Imagine two teams: The first (“Team Monica”) begins a project with a kickoff meeting, followed by meetings with stakeholders and subject-matter experts, and a recurring weekly meeting to discuss progress. The team creates various artifacts along the way: a project plan, process and procedure documents, wireframes and prototypes. Finally, after months of discussion and dozens (or hundreds) of pages of documentation, the team delivers its final product. Hopefully, it accomplishes its goals and satisfies stakeholders.
The other team (“Team Phoebe”) has an initial meeting to assign deliverables to each individual, then gets to work.
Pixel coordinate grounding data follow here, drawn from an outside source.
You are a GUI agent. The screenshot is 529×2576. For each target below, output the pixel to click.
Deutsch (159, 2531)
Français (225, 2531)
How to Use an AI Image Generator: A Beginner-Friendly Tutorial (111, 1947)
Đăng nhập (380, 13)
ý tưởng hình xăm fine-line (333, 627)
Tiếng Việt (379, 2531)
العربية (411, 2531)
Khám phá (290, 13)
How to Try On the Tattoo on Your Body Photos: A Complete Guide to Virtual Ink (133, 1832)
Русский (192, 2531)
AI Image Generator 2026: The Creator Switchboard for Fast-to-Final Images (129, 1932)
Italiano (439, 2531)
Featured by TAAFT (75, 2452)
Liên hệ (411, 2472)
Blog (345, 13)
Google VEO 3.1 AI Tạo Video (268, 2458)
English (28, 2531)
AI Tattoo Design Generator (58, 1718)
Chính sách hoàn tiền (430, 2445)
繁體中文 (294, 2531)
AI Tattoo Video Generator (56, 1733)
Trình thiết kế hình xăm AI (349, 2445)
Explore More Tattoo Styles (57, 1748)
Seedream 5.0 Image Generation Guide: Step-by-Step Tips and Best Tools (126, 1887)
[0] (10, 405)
With fewer meetings and less process, they are able to deliver much more quickly (weeks instead of months); with less up-front planning, however, there is some duplication of effort and inconsistency among deliverables.
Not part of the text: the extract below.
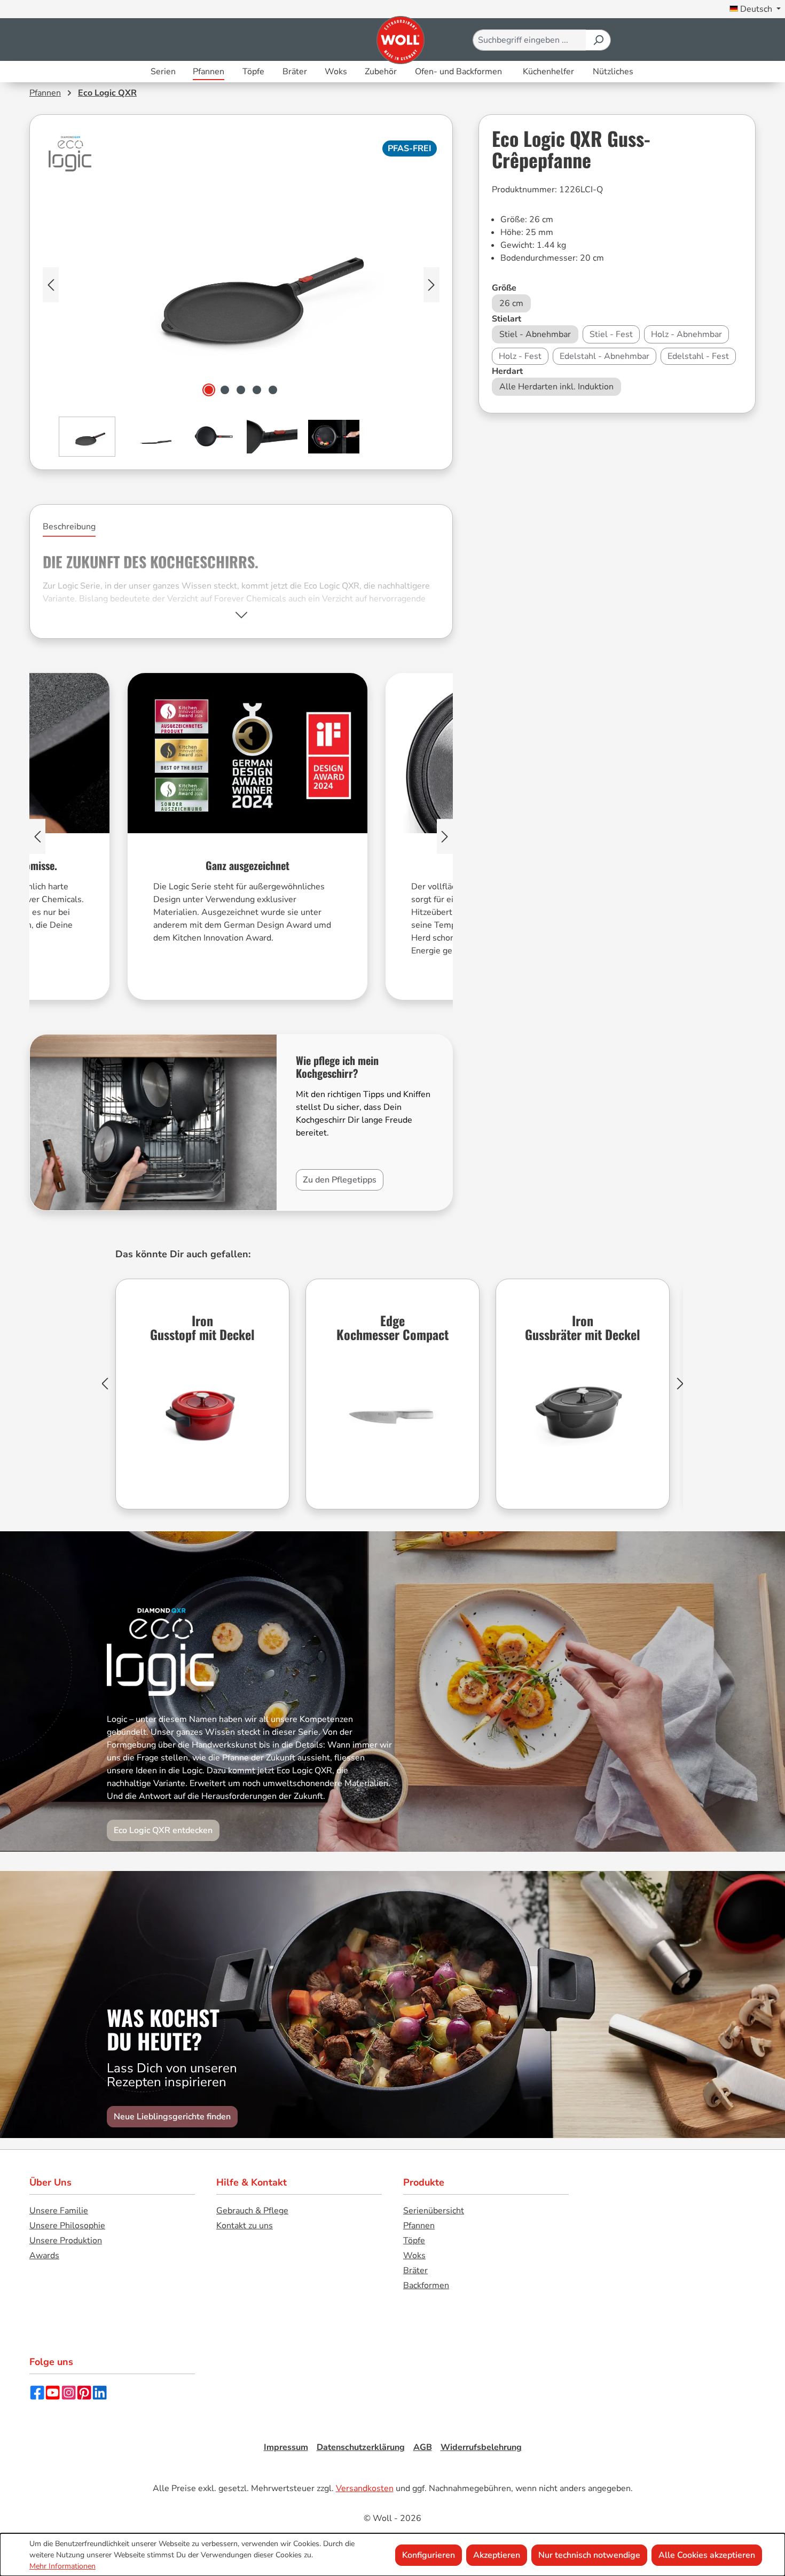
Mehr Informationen (62, 2566)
Which team would you say is more effective?
If the teams are building something ephemeral (software, documentation, training content, etc.), as opposed to, say, a skyscraper, then count me squarely on Team Phoebe. Though its output may be less consistent, the team produces results much more quickly. Team Phoebe can produce a second iteration that incorporates feedback from actual users in less than time than it takes Team Monica to release version 1.0 (which will itself likely require revision; to paraphrase Helmuth von Moltke, “No plan survives contact with the enemy.”)
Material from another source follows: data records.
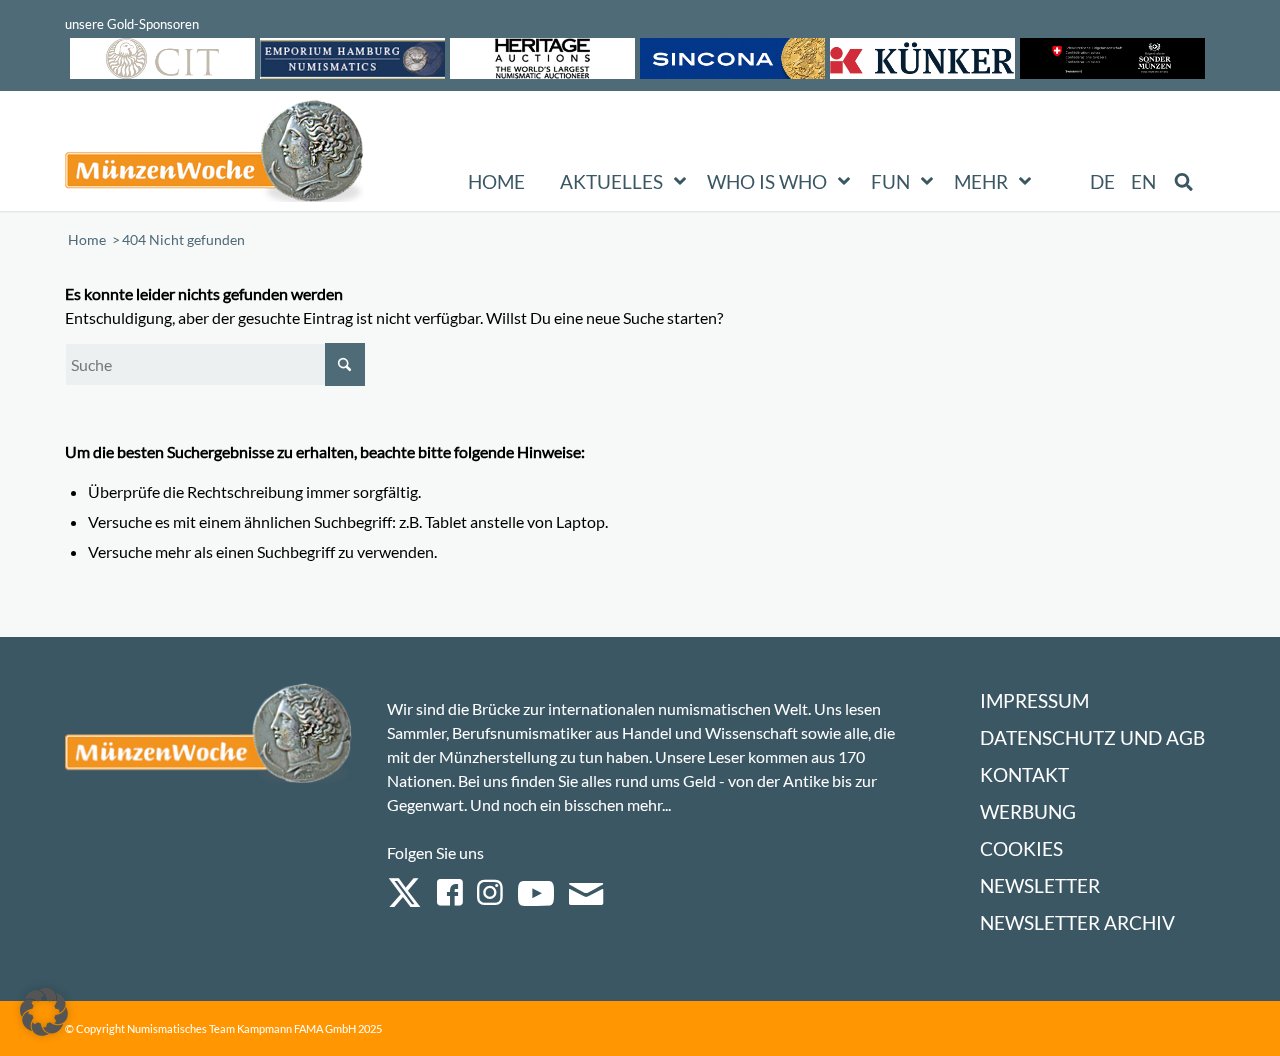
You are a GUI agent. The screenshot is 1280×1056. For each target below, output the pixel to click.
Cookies (1021, 848)
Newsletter (1040, 885)
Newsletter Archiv (1077, 922)
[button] (44, 1012)
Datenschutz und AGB (1092, 737)
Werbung (1028, 811)
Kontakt (1024, 774)
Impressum (1034, 700)
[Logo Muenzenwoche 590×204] (215, 155)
None of this is new, of course: In software development circles, there is decades-old tension between proponents of Waterfall and Agile methodologies; instructional designers have begun moving away from process-heavy ADDIE toward more iterative, learner-centered techniques. But the debate is far from settled; somehow I keep finding myself the lone Phoebe on a team of Monicas.
I recently came across this presentation by Justin Searls that resonates with me. The whole thing is good, but I especially enjoy the section in praise of small teams beginning around slide 65. Some highlights:
Consensus corrects for the team’s needs; feedback corrects for the users’ needs. Sadly, time spent gaining consensus costs you in feedback, because consensus and feedback compete for the same resources.
“How can we build something this big with a small team?” is exactly the wrong question. [We should be asking,] “How can we build something this small and start failing or succeeding?” If Small Thing™ is wildly successful, then the team can grow organically; if Small Thing™ is a spectacular failure, then at least it was a small thing.
How do you find a Small Thing? Simplify the idea so much that one person can build it.
That’s my dream: to be part of a team that empowers individuals to create Small Things without a lot of up-front process, gets them into the wild as quickly as possible, and incorporates user feedback to improve them over time. Who’s with me?